*** DATA EXTRACT ***

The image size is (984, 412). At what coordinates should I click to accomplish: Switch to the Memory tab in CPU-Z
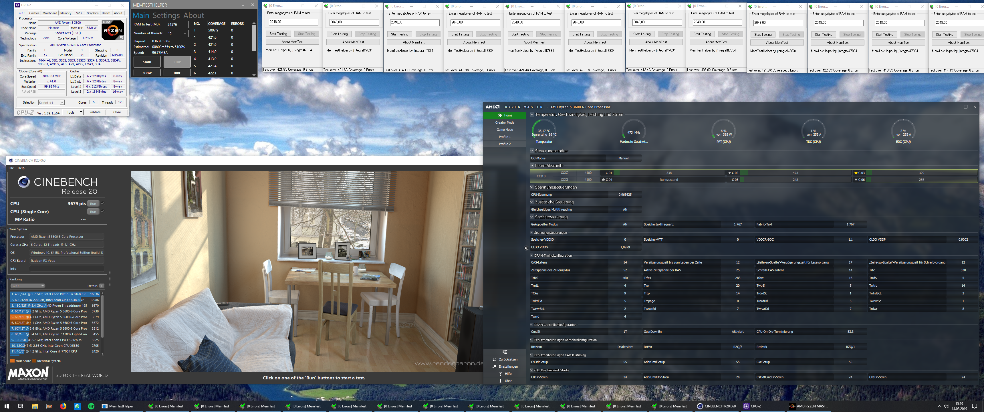[66, 13]
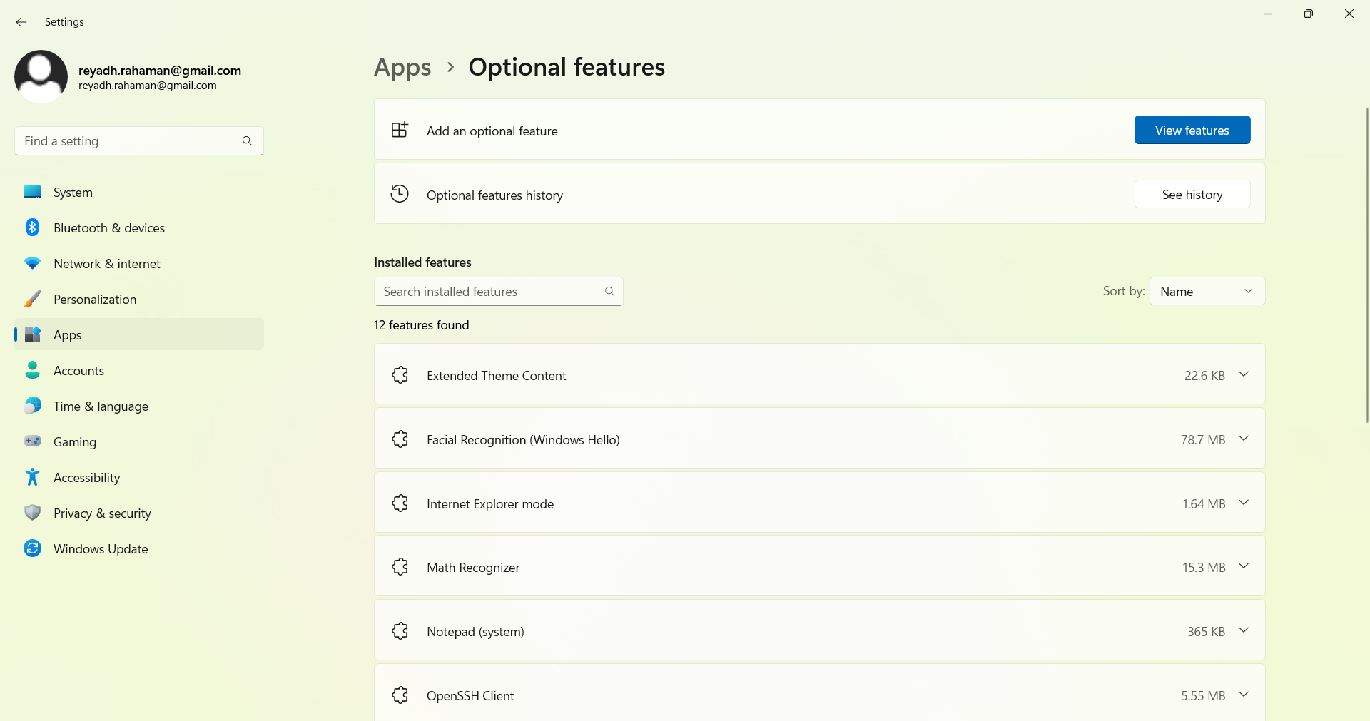The height and width of the screenshot is (721, 1370).
Task: Click the Accessibility figure icon
Action: [x=32, y=477]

***

• _TO BE DONE_:
Copy out the lines above word for word, omitting the pictures.

• _WRITTEN SOLUTION_:
The image size is (984, 412). At what coordinates should I click to accomplish: Switch to the Memory tab in CPU-Z
[66, 13]
The height and width of the screenshot is (721, 1370).
Task: Click the Accessibility figure icon
Action: [x=32, y=477]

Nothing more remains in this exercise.